[Source extract]
>>

Sadly, I can’t provide a synopsis to do it justice. He argues that humans have a responsibility to rise above a mere animalistic existence and make conscious choices for the benefit of all creation. When animals act like beasts nothing is amiss. But the irony is that they limit themselves by nature (e.g. predation) whereas we as humans are prone to exploiting nature and can only limit ourselves by conscious choice. Nature is in need of redemption in the sense of being rescued from an undesirable state and restored to wholeness.
Now, if we ask the question whether nature needs to be redeemed, we must answer: Yes, urgently, more urgently today than ever before! Humans, as a result of their failings, degrade the natural world, and nature is at peril owing to human cultures on Earth. There is something perverse about an ethic, held by the dominant class of Homo sapiens, that regards the welfare of only one of several million species as an object and beneficiary of duty. We lust. We are proud. We are selfish. These escalating human desires, coupled in this century with more power than ever before to transform the earth, have put nature in travail. In this sense, the fall of nature, far from being archaic, is among the most imminent threats; nature is at more peril today than at any time in the last two and one-half billion years. We may face the end of nature, unless human cultures can be redeemed.
Several billion years worth of creative toil, several million species of teeming life, have been handed over to the care of this late-coming species in which mind has flowered and morals have emerged. Yet this sole moral species has not yet been able to do anything less self interested than count all the products of an evolutionary ecosystem as resources for our consumption. That does not sound like trusteeship; that sounds like corruption, a fall from human nobility. Insatiable overconsumption is cancerous, if not psychotic.

<<

[Data for review]
>>

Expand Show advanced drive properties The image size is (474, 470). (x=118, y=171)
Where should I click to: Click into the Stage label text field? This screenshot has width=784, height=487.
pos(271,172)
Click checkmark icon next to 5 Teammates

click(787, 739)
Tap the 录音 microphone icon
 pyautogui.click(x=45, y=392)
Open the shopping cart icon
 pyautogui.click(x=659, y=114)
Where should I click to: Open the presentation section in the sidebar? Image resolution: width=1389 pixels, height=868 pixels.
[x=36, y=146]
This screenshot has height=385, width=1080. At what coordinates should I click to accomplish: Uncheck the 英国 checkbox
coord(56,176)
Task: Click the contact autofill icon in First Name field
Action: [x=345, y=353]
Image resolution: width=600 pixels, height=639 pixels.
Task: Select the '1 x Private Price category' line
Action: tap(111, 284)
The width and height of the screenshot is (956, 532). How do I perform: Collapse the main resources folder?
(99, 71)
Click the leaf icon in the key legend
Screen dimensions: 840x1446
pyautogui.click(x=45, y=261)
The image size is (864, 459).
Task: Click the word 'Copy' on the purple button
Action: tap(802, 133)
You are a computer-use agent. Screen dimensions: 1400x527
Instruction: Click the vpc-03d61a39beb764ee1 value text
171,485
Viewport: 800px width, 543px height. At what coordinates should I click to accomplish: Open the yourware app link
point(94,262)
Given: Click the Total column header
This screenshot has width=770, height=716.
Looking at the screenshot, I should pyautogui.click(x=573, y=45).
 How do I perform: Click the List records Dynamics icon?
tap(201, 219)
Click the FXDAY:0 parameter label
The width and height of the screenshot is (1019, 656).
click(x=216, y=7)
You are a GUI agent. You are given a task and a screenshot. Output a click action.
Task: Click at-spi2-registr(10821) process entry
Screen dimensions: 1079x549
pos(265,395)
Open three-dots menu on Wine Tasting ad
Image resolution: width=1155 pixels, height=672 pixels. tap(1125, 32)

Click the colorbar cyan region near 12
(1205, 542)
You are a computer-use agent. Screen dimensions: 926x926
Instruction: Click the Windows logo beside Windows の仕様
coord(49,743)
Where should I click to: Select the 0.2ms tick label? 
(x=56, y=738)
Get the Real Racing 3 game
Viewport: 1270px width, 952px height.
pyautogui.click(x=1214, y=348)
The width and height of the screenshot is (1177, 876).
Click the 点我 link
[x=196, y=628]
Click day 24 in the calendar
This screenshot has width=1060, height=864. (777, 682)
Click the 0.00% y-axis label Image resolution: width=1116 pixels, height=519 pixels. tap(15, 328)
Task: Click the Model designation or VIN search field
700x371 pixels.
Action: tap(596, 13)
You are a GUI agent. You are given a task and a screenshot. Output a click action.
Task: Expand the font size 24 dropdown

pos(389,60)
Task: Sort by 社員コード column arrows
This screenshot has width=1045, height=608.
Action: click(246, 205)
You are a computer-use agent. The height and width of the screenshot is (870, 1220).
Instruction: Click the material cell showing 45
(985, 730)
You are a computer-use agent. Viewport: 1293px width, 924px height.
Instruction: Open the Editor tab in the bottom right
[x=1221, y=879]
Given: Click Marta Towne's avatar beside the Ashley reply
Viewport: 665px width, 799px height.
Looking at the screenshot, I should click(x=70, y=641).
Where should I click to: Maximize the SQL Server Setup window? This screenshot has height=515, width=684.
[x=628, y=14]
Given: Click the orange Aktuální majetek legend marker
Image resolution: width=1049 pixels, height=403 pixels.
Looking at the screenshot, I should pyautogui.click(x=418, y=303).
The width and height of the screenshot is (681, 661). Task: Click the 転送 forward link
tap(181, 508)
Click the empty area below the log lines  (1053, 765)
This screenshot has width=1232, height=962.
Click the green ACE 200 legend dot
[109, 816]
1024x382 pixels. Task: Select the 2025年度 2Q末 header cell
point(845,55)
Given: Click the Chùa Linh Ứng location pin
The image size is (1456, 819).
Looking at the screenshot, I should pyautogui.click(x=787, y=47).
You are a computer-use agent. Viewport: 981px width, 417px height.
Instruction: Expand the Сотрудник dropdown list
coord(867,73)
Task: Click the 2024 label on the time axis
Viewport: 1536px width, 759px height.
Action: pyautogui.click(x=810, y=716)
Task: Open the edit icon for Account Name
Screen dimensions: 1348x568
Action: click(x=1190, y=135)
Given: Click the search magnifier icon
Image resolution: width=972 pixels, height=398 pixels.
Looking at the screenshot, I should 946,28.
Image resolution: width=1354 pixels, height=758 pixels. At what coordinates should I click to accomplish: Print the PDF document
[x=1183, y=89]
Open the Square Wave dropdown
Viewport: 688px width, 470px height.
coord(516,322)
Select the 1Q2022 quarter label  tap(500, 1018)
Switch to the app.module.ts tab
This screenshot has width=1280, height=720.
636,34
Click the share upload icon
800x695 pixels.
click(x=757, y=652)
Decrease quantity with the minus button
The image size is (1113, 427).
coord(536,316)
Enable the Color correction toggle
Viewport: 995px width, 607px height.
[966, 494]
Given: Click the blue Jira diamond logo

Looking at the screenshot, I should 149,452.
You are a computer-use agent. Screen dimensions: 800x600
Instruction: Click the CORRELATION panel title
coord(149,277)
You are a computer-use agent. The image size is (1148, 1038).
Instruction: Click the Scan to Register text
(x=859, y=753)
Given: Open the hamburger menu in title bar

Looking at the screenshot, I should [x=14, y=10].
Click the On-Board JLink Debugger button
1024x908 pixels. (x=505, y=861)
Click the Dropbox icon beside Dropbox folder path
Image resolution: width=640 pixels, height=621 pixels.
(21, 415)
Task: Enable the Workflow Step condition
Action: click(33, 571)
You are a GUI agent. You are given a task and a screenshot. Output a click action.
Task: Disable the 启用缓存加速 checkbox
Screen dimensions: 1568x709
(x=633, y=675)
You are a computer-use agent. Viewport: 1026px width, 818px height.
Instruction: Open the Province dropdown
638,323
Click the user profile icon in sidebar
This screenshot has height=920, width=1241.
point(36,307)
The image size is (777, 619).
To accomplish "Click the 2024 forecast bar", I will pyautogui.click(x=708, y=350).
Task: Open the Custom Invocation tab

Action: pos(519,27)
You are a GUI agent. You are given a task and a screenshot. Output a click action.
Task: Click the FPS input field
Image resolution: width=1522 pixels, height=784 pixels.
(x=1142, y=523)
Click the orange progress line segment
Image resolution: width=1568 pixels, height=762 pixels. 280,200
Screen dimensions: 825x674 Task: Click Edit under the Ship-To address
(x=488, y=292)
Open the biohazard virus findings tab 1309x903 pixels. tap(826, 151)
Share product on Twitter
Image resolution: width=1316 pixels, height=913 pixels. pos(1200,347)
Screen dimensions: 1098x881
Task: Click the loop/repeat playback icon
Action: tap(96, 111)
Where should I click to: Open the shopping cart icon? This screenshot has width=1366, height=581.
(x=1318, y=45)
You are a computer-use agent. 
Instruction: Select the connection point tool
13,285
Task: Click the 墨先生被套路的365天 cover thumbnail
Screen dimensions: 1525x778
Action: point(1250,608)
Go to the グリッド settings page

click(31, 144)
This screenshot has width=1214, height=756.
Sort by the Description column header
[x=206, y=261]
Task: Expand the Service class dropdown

<<

[Assignment 1]
Using the passage on nature's redemption, answer the following:
(a) What example does the first paragraph give of the way animals limit themselves by nature?
(b) Over what span of time is nature said to be at more peril today than ever before?
(c) What two words does the third paragraph use to describe insatiable overconsumption?
[Assignment 2] Recast the paragraph of the passage on nature's redemption that begins "Several billion years worth of creative toil" as a short list, keeping its main facts.

[Response area 1]
(a) Predation.
(b) The last two and one-half billion years.
(c) Cancerous and psychotic ("cancerous, if not psychotic").

[Response area 2]
- Several billion years of creative toil and several million species of teeming life have been handed over to the care of a late-coming species in which mind has flowered and morals have emerged.
- This sole moral species has so far done nothing less self-interested than count all the products of an evolutionary ecosystem as resources for its own consumption.
- Such conduct is not trusteeship but corruption, a fall from human nobility.
- Insatiable overconsumption is cancerous, if not psychotic.